Daily Undulating Periodization (DUP) treats every week as a compressed mesocycle. Instead of spending four weeks on sets of eight and then four weeks on sets of five, a DUP lifter hits heavy triples, moderate sets of six, and higher-rep eights or tens all within a single training week. The same muscle group is trained at multiple intensities, typically three or four times per week across an upper/lower split.
The appeal is variety with structure. A week might program squat for heavy triples on Monday, sets of six on Wednesday, and sets of ten on Friday. Same lift, three different rep schemes, three different training effects. Heavy days build neural efficiency and absolute strength. Moderate days drive hypertrophy through sustained time under load. Higher-rep days build work capacity and metabolic stress. No single rep range gets overworked long enough to stop paying back.
Research has backed the approach since Rhea et al. 2002 showed slightly better strength gains from DUP versus linear periodization in trained lifters. Later studies, including a 2017 meta-analysis, have found the two approaches roughly equivalent for strength and hypertrophy when volume is matched. The research does not strongly favor one over the other. It supports the idea that both work.

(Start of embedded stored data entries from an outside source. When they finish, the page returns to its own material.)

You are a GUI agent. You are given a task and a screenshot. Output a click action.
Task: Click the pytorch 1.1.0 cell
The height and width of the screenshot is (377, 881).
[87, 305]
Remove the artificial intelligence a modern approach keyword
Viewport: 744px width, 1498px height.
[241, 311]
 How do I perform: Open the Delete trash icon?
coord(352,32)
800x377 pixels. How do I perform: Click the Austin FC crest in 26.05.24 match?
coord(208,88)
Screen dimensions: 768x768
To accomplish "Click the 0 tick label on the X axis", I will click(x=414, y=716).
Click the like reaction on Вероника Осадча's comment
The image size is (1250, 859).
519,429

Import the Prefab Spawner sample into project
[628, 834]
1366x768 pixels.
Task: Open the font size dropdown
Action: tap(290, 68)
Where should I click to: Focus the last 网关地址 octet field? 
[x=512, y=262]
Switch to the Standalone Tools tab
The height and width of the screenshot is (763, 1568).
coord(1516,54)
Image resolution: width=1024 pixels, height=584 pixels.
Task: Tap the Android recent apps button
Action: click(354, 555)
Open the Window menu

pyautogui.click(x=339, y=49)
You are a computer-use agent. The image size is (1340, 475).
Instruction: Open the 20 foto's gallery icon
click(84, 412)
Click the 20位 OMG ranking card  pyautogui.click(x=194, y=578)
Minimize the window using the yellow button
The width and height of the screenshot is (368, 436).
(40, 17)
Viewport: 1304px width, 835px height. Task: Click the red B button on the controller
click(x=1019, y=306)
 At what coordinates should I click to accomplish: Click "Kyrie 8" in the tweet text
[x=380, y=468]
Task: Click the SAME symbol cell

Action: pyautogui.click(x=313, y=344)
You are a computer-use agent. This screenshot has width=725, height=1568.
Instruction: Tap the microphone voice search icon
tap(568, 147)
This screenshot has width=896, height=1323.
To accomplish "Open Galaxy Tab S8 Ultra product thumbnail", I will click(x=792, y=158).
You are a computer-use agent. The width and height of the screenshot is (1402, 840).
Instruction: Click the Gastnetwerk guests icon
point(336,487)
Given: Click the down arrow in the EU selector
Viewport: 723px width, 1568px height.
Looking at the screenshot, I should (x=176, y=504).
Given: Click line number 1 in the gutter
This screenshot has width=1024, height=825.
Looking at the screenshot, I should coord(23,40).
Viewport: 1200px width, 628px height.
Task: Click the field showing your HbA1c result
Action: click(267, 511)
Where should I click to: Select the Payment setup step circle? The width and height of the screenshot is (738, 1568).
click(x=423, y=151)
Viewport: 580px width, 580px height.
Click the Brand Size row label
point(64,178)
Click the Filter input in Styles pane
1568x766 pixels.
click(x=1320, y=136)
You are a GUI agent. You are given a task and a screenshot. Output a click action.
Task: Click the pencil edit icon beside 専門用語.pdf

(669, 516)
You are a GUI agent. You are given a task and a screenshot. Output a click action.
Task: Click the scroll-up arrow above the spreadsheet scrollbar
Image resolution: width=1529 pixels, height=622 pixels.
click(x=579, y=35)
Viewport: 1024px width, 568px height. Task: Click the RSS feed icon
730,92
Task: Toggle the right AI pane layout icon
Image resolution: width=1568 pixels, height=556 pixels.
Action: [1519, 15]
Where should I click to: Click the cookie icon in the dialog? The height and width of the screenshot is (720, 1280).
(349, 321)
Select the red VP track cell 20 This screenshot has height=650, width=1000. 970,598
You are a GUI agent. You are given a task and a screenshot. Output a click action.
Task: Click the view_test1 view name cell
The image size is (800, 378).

DUP assumes a lifter who can read intent on a given day. A heavy triple at 85 percent is not the same stimulus as a moderate set of six at 75 percent, and the program only works if each session hits its target rep range with the appropriate effort. Lifters who grind sets of ten at an 8 RPE when the prescription called for an 8 RPE set of five defeat the purpose. Autoregulation through RPE or bar velocity makes DUP work. Rigid percentage prescriptions can also work if the max is reliable.
The catch is psychological. Some lifters thrive on the variety of hitting three rep ranges per week. Others need the repetition of a single rep range long enough to develop confidence before moving on. If you are four weeks into DUP and feel like nothing has progressed because no single training stimulus ran long enough to produce a clear result, a linear model might fit your learning style better, even if the research says the numbers should be similar.
DUP is also not a peaking program. The rotation keeps the lifter away from competition intensities most of the time. Anyone running DUP with a meet on the calendar should plan a separate peaking block of two to four weeks, usually traditional linear progression toward a tested max, in the final weeks before the platform. DUP builds broad capacity. Peaking narrows it to a single day.